===== DOCUMENT SEGMENT
Published Mon 20 Mar 2023

 

 From Bar to Bow


In 2015, I got a job at a place called Customs House Hotel. At the time, I had no idea that this decision would change the trajectory of my life. It was working there during the 2015 Rolex Sydney to Hobart that I got caught up in the atmosphere of sailing. Customs House had a quote up on the wall: “You haven’t finished Rolex Sydney to Hobart until you have passed through Customs House”. I knew that year, that I would one day walk back through the door as a sailor.

It was 2017 that I made the move for university, and genuinely picked my university based on the proximity to a Yacht Club. That was where my time in Wollongong started. I went from sailing on a river, to sailing off the coast – much bigger swell than I had ever experienced before. I still yearned for a Sydney to Hobart, but I had no money and no time. So I soaked in learning as much as I could.

In 2022, with a stable job and consistent time off, I finally bit the bullet. And so, I quietly slipped away from Wollongong Yacht Club and made the journey to Sydney every weekend for the 12 weeks that it takes for the Winter Series. While I did that series on a boat called Blink, it pricked the ears of the boat called Reve. Or more specifically, it pricked the ears of one of Reve’s old crew, who I had kept in contact with from 2015, and had recommended me.

And so, with 7 years of sailing behind me, and a grand total of 6 races with the Reve team behind me, I got added to a group chat that I never thought I’d see: Hobart bound 2022. When I tell you, the feelings I had on the night of the 25th of December outdid every Christmas Eve I have ever had.
==========
===== DATA EXCERPT
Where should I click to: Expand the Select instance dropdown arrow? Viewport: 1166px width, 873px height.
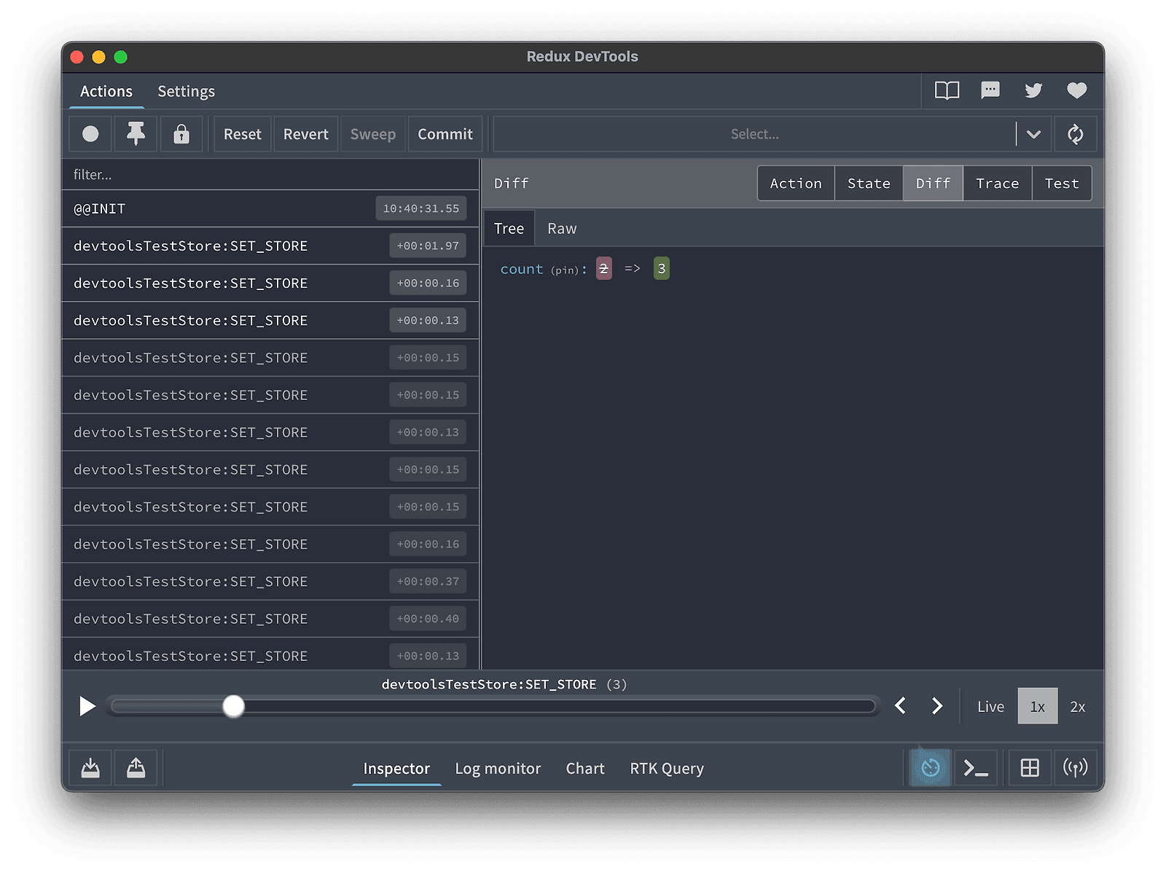[x=1033, y=134]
==========
== PROBLEM SET ==
1: Answer these questions from the sailing story:
(a) In what year did the writer start a job at Customs House Hotel?
(b) What boat did the writer sail on during the Winter Series?
(c) What was the group chat the writer was added to called?
2: Decide whether each statement agrees with the sailing story. Answer yes or no and quote the words that decide it.
(a) The writer chose a university partly for being near a yacht club.
(b) The Winter Series lasts eight weeks.
(c) Before joining the group chat, the writer had sailed in many races with the Reve team.
3: List every year that appears in the paragraphs of the sailing story, leaving out the publication date.
The data comes from a different source than the sailing story.

== ANSWERS FOR THIS EXERCISE ==
1:
(a) 2015
(b) Blink
(c) Hobart bound 2022

2:
(a) Yes: "genuinely picked my university based on the proximity to a Yacht Club"
(b) No: "for the 12 weeks that it takes for the Winter Series"
(c) No: "a grand total of 6 races with the Reve team behind me"

3: 2015, 2017, 2022